The first day that I didn’t vomit was a Tuesday. A rep from Medtronic came to help me set up my new insulin pump, the so-called artificial pancreas; it’s a pump that operates on auto mode, treating your high blood sugars without prompting you for permission. It learns from how your sugars react to insulin and then uses that information to adjust its settings.
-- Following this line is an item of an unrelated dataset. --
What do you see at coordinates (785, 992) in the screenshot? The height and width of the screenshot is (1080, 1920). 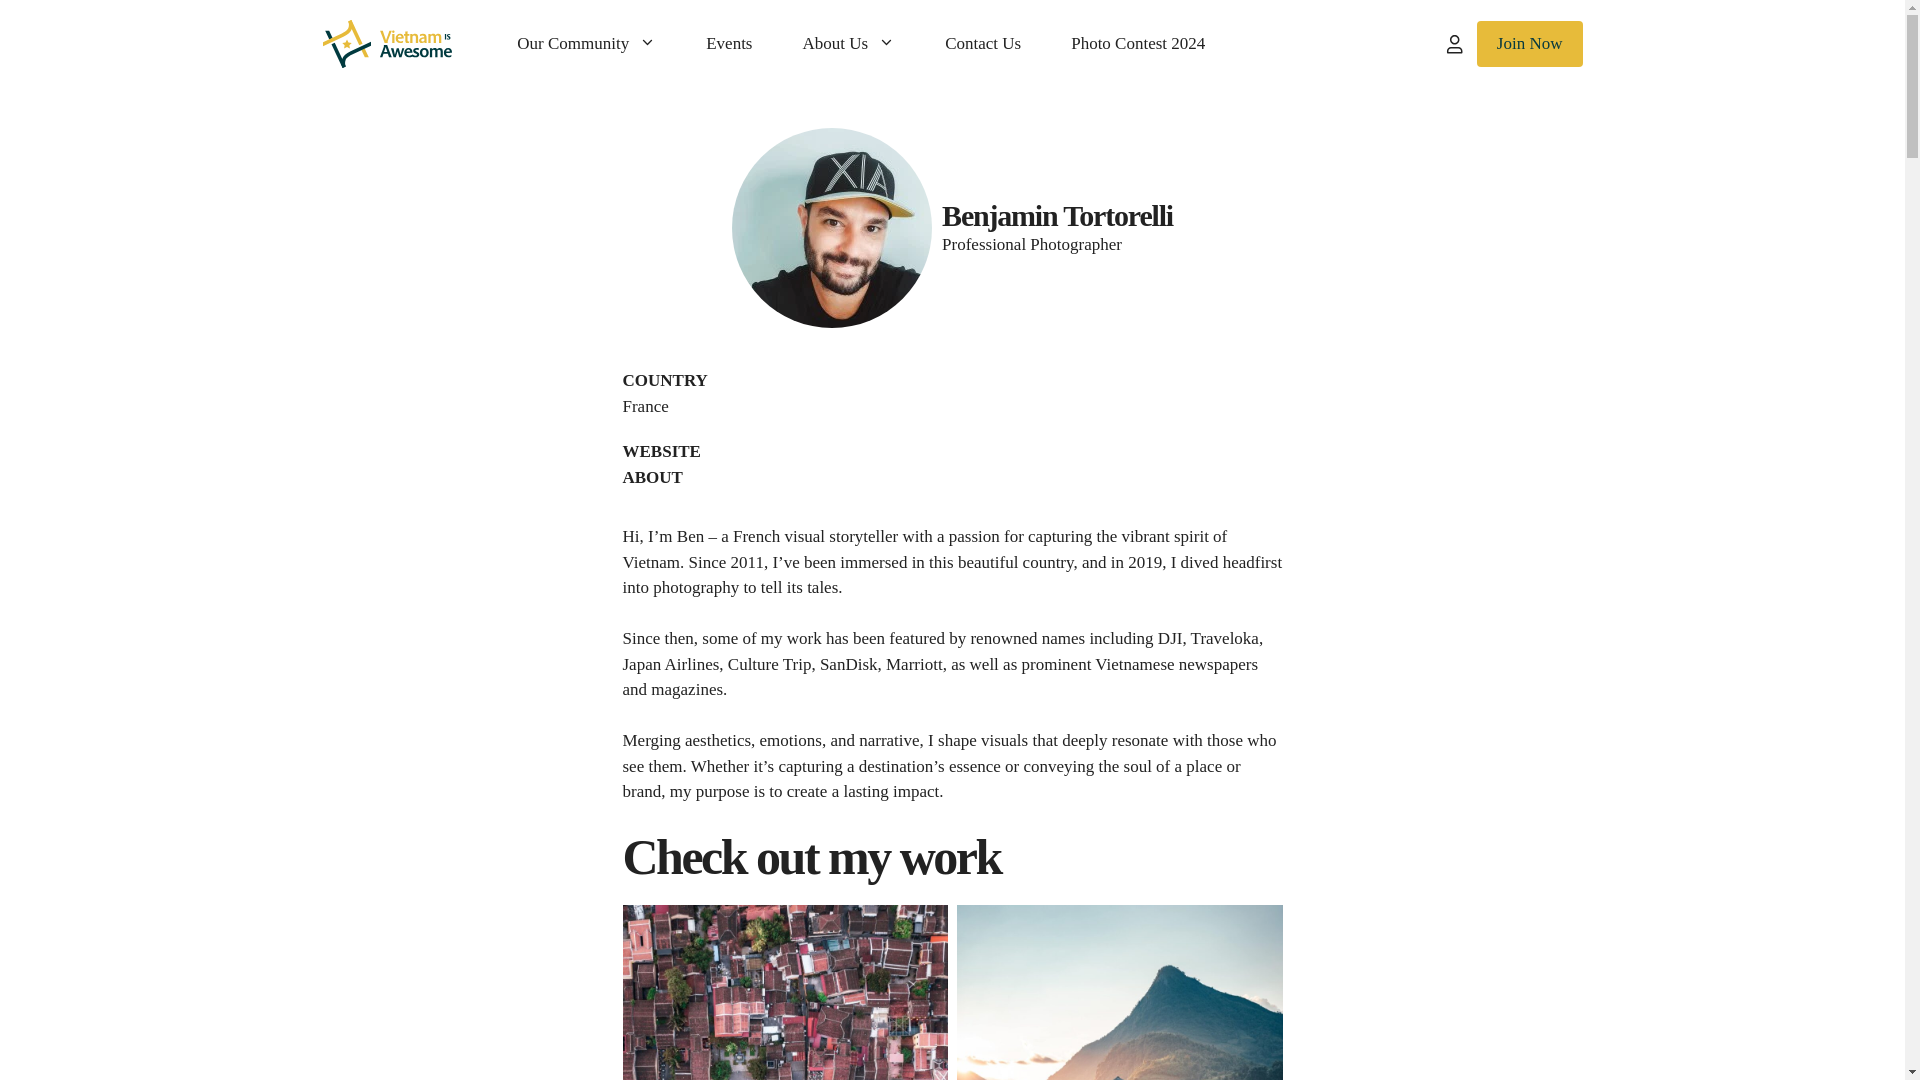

My genetic mutation causes extremely brittle diabetes, so the pump doesn’t work as well for me as other people, but my sugars are in range 65% of the time, which is a vast improvement from what it was before-- 31%. The pump is still learning and I still have a lot of lows, but my high blood sugars have decreased significantly.
Earlier that same day, I saw my doctor and started a higher dose of my blood pressure medication. And they have been stable since then.
I’m not sleeping well, or at all, and my labs are a bit of a mess. I have to go for a transjugular liver biopsy in April. I’ll be inpatient for 4 days down at the NIH. I have a massive amount of skin cancer, I’ve got broken bones in my foot, and my period and its PMDD is back after a years-long hiatus but…I feel lucky right now because I’m not vomiting six days a week.
The difference between now and a few weeks ago is truly astonishing. I’ve spent time in the city, I’ve planned and had a night out with my girlfriends from the neighborhood (ok yes I call them my mom friends), I hosted my best friends and cousins at my house and got to meet my best friend’s baby. I’ve played a ton of basketball with Sadie. Pete and I have taken countless walks and hit personal bests for the longest distance and fastest pace. We go to the dog beach at least three times. We’re losing weight we needed to shed (yes, I am still referring to myself and the dog).
And my family and I mourned the loss of my aunt, who we all loved for her kindness and generosity. We watched my grandmother lose another child and we felt that pain. We held hands wordlessly as we walked behind my grandma and my aunt in the coffin. We buried her in a swampy graveyard. We prayed for peace and we prayed for guidance and we prayed for my grandmother and cousin.
I have found my life to be one of extremes, especially the last 7 years since my disease has continued to progress relentlessly. When I am in the hospital, I am desperate for distraction and so I plan trips that I’m never able to take. I make plans with people and then have to bail. I promise to see my grandma more and then I’m too sick to drive. I book flights to LA and then my liver numbers skyrocket and I cancel my ticket. I save for years for a trip to Disney and then I am unable to go and witness the kids’ experiencing the magic.
I am always looking for ways to engage and live and experience things when I am stuck in bed. But in the last few weeks, I’ve been able to do more and more. And that has saved me.
I am looking forward too. I think I might be able to do some things this summer. I am cautiously optimistic. I haven’t been any kind of optimistic in years, but perhaps I am getting a small reprieve after years of inexorable health. Yes, the liver, and the lymphocytes and the pain and the insomnia are wearing me down like they always have, but I am stronger now mentally. I am allowing myself a small piece of hope to cling to. I am dreaming of days like this to continue.
I wish you all peace, joy, and resilience.